Некоторое время не происходит ничего, вдруг из земли начинает выбиваться зеленый пух, который мгновенно превращается в густую травяную шевелюру холмов и впадин. Кучерявые деревья вымахивают ввысь, по прорытым и старательно выложенным камушками руслам устремляются кристальные ручейки.
Большие, плоские платформы подлетают к каждому холму, в боках распахиваются круглые люки, из которых к каждому холму протягиваются полупрозрачные эластичные трубы, проникают в открывшиеся в каждом холме проемы. По трубам по порядку спускаются вниз женщины и мужчины с детьми, собаками и попугаями. Некоторые несут цветы, некоторые катят впереди себя на тележках аквариумы с разноцветными рыбами. Дамы потоньше кутаются в прозрачные газовые ткани. Все улыбаются и спешат поскорее спуститься вниз, в тепло. Последний человек скрывается в проёме холма. Платформы вбирают в себя трубы и неровным строем исчезают у горизонта.
Кот и глазом не ведёт, полуприкрыл веки, дышит. А за окном под раскинувшимся деревом боязливо жмется к стволу тоненькая лань, защищаясь от падающей с неба воды. Птицы нахохлившись трясут головами и хвостами, сбившись в мокрые живые бусы на ветвях.

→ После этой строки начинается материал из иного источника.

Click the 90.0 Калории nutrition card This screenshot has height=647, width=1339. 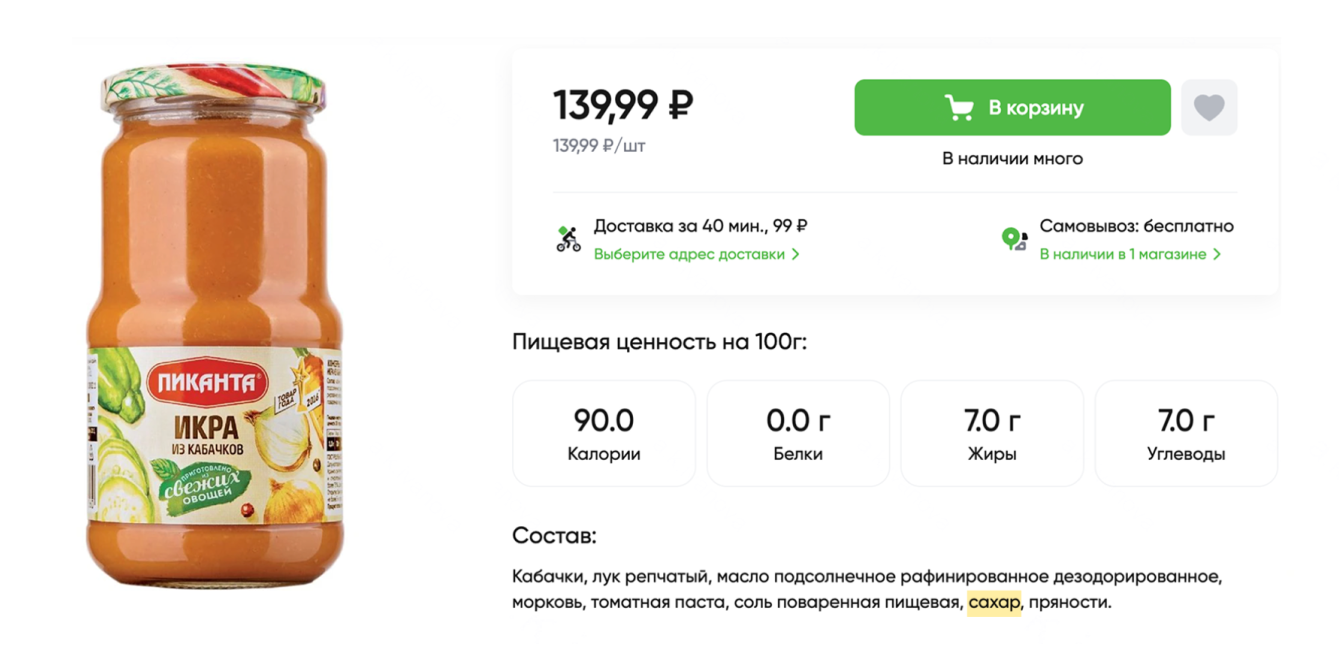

Дождь барабанит по ручьям, траве и кронам деревьев, особенно старательно отстукивая одному ему ведомый ритм по молодому листу осины, нажимая на него снова и снова, словно на огромную зелёную клавишу.
Кот вздыхает, спрыгивает на пол, устраивается на своем любимом половичке, сворачивается мохнатым клубком, подтыкает под себя хвост прячет розовый нос под лапой и затихает. Дождь шёл уже давно и, похоже, будет идти целую вечность.